__Given exercise__. Please format the items as a numbered list, starting at the line that contains "Image resolution: width=1542" and ending after the line that contains "[x=44, y=739]". Omit blank lines and the pictures.

__Records supplied__.
______
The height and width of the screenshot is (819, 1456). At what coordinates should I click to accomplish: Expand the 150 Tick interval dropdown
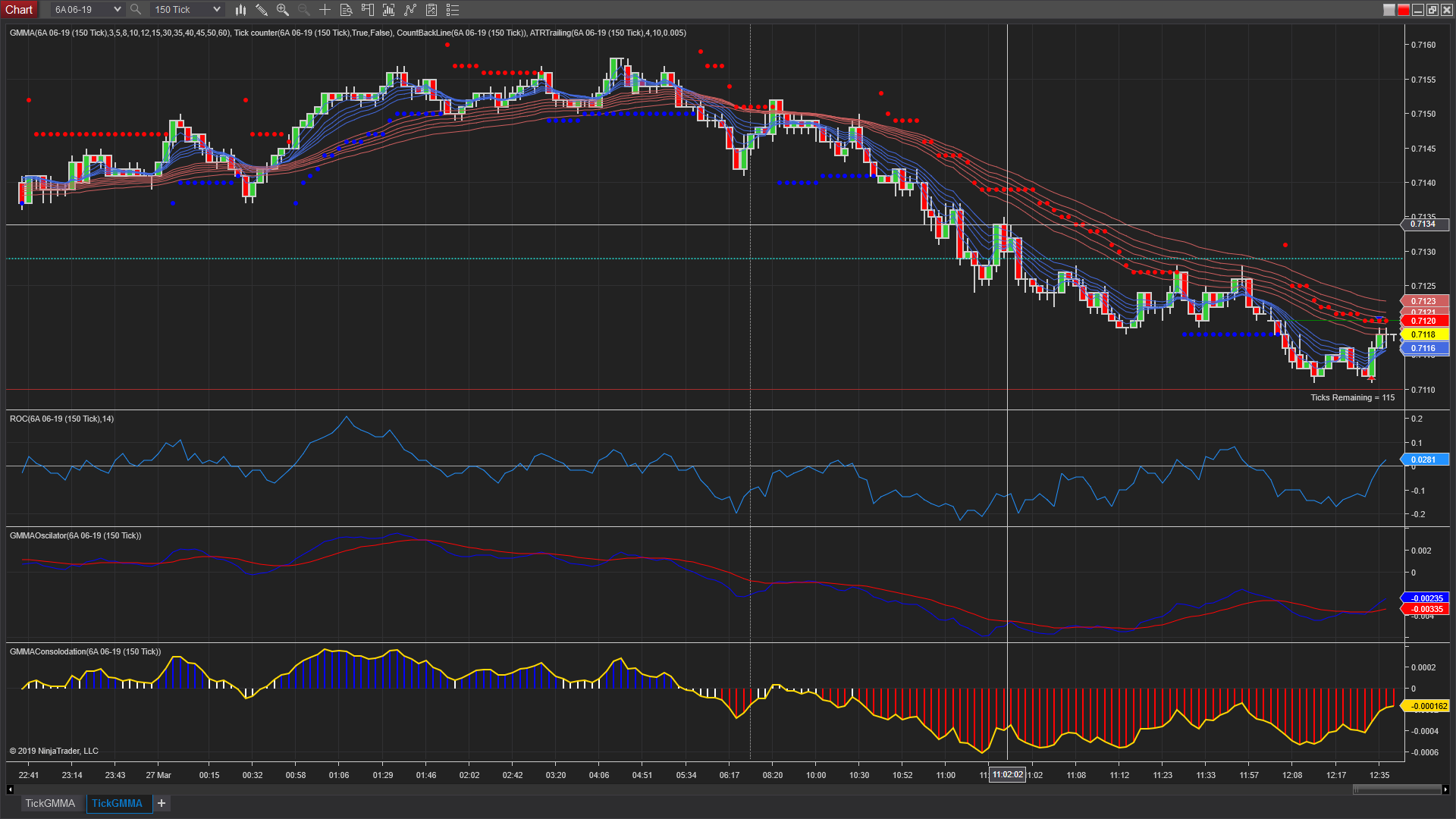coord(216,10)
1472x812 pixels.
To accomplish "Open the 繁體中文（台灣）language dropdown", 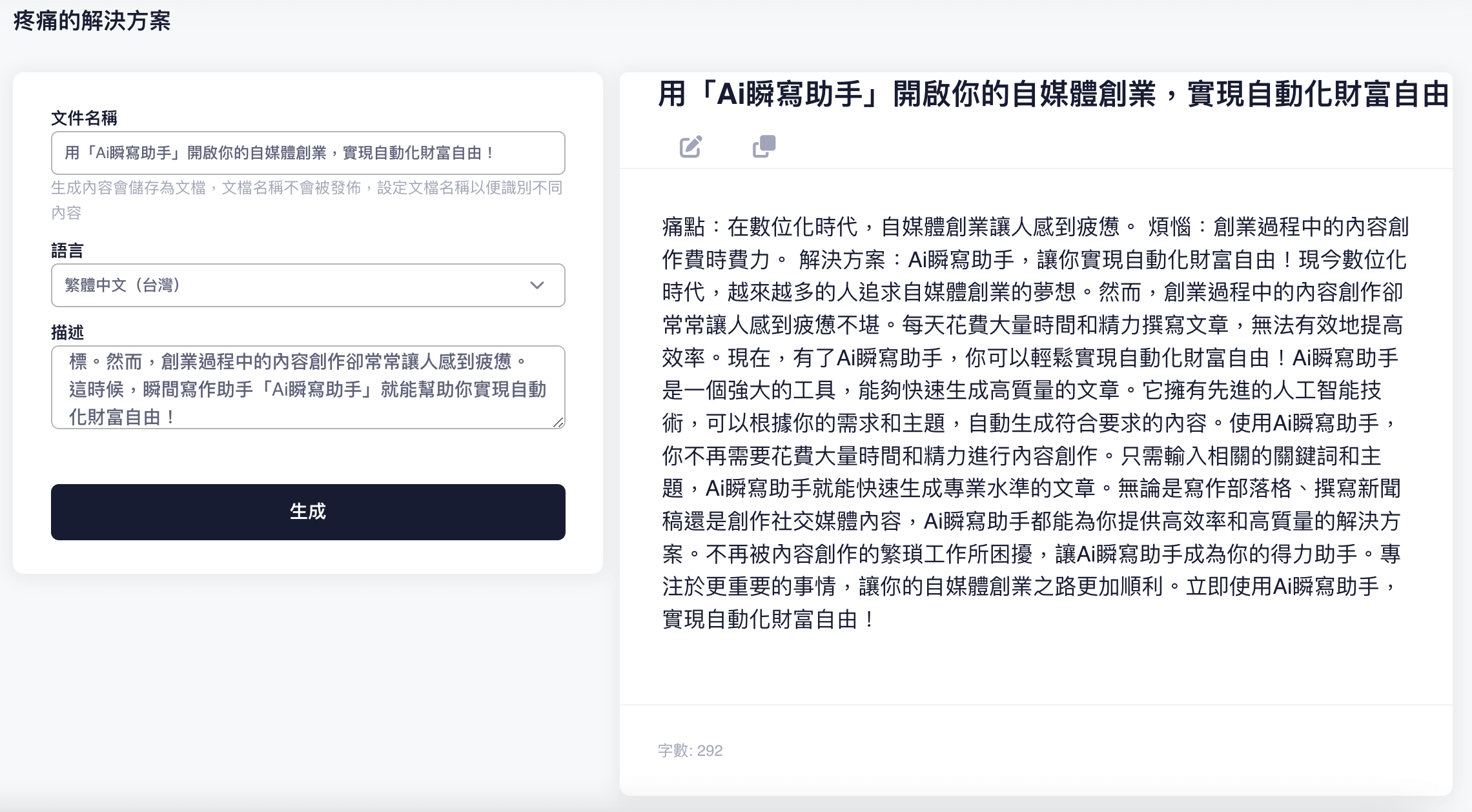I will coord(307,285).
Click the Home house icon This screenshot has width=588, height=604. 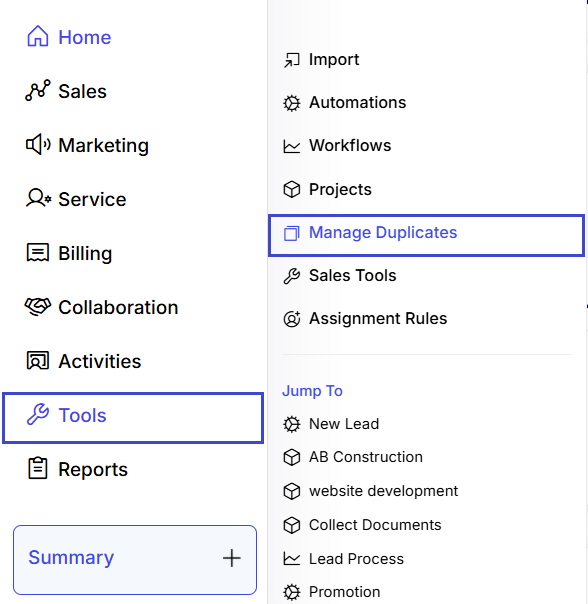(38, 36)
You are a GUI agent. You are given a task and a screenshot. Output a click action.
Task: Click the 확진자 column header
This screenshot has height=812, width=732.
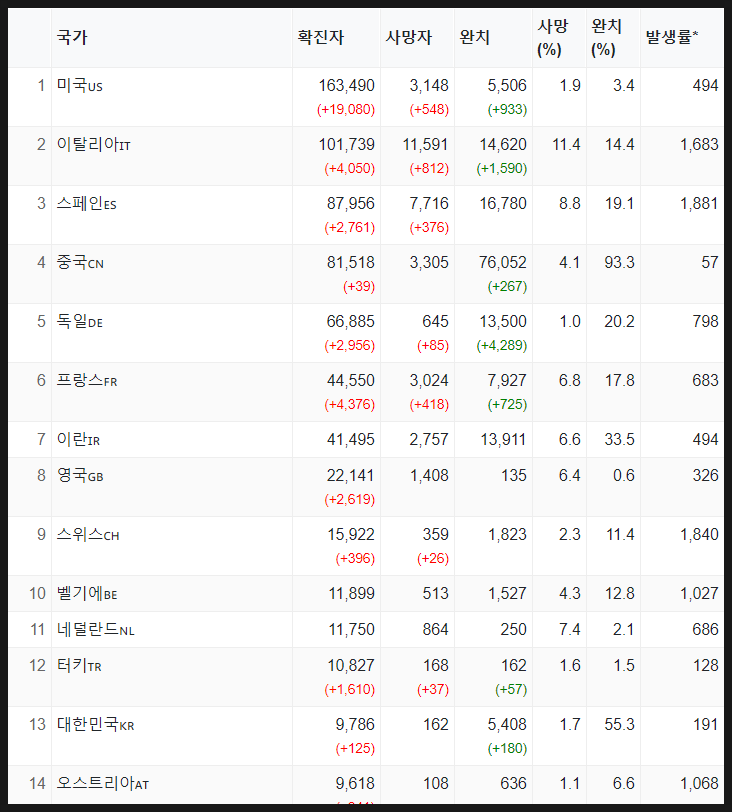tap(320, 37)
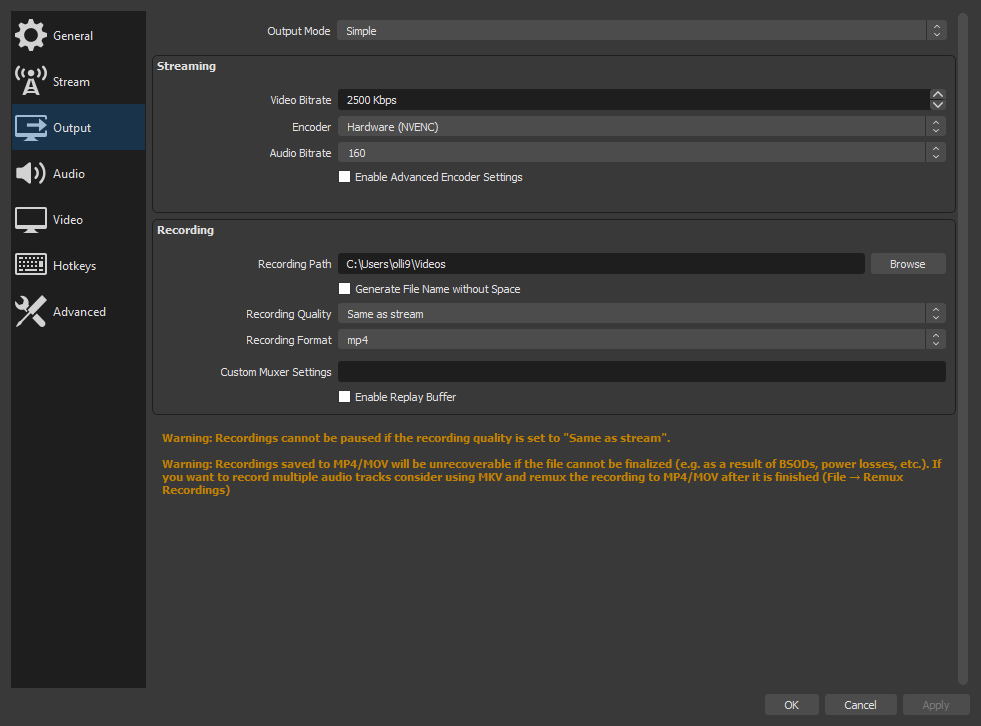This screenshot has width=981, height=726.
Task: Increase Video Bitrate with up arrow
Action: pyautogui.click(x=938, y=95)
______
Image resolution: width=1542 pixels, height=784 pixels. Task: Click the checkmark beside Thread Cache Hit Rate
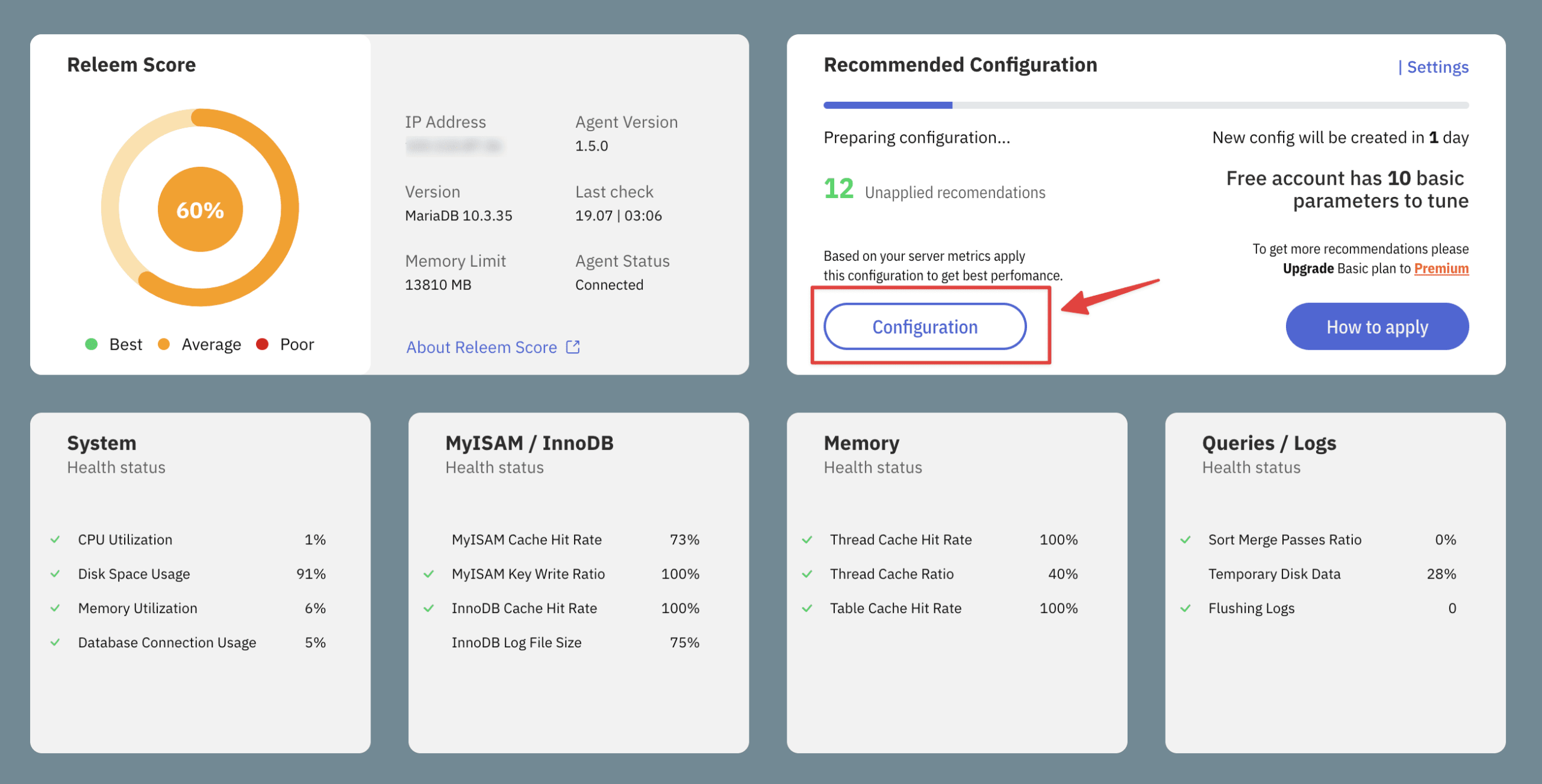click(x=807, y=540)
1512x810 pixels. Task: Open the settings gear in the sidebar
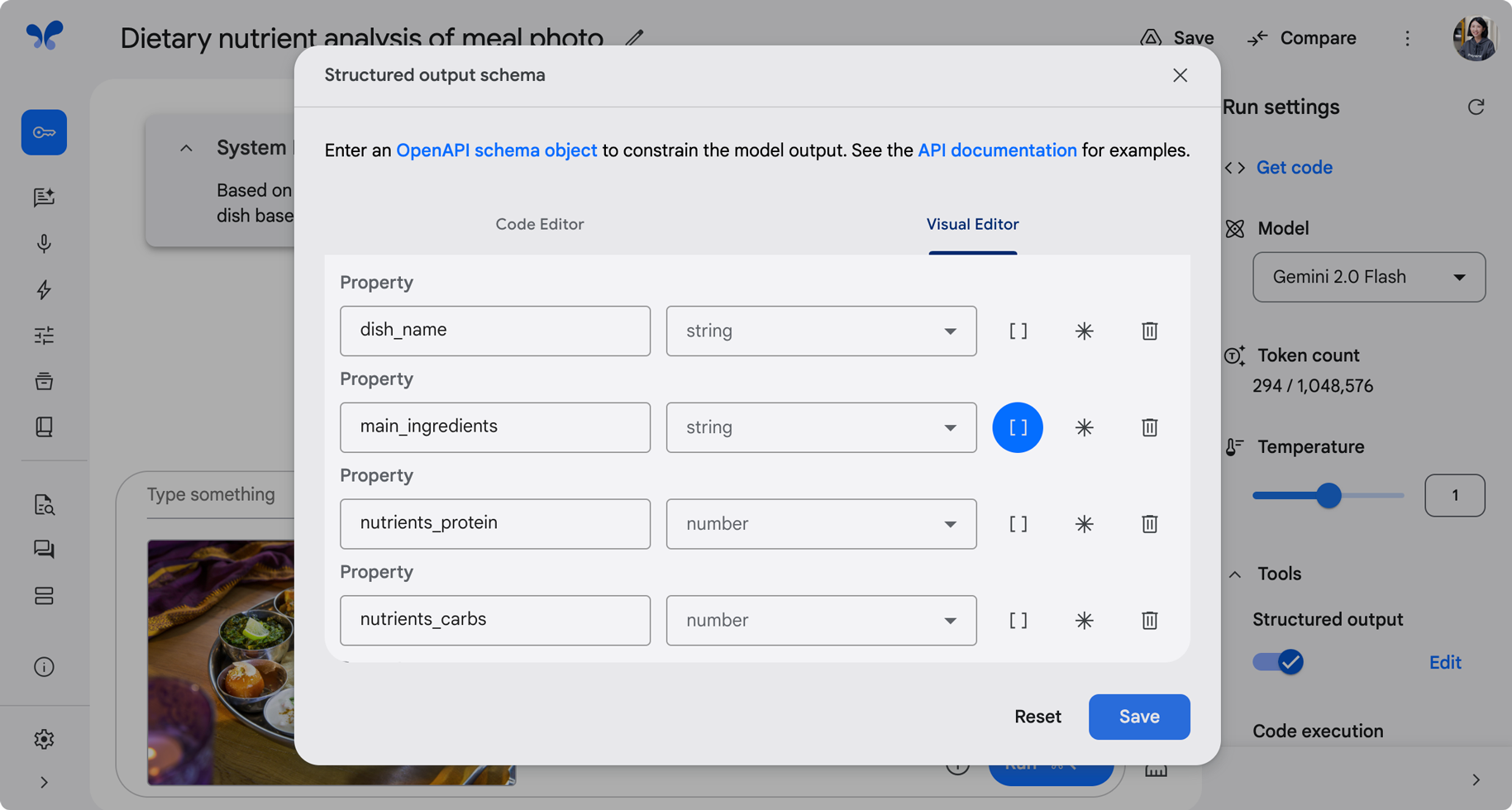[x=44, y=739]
______
__Exercise answer__.
1. Image resolution: width=1542 pixels, height=784 pixels. Task: Click the checkmark beside Thread Cache Hit Rate
2. click(x=807, y=540)
3. 1512x810 pixels. Task: Open the settings gear in the sidebar
4. [x=44, y=739]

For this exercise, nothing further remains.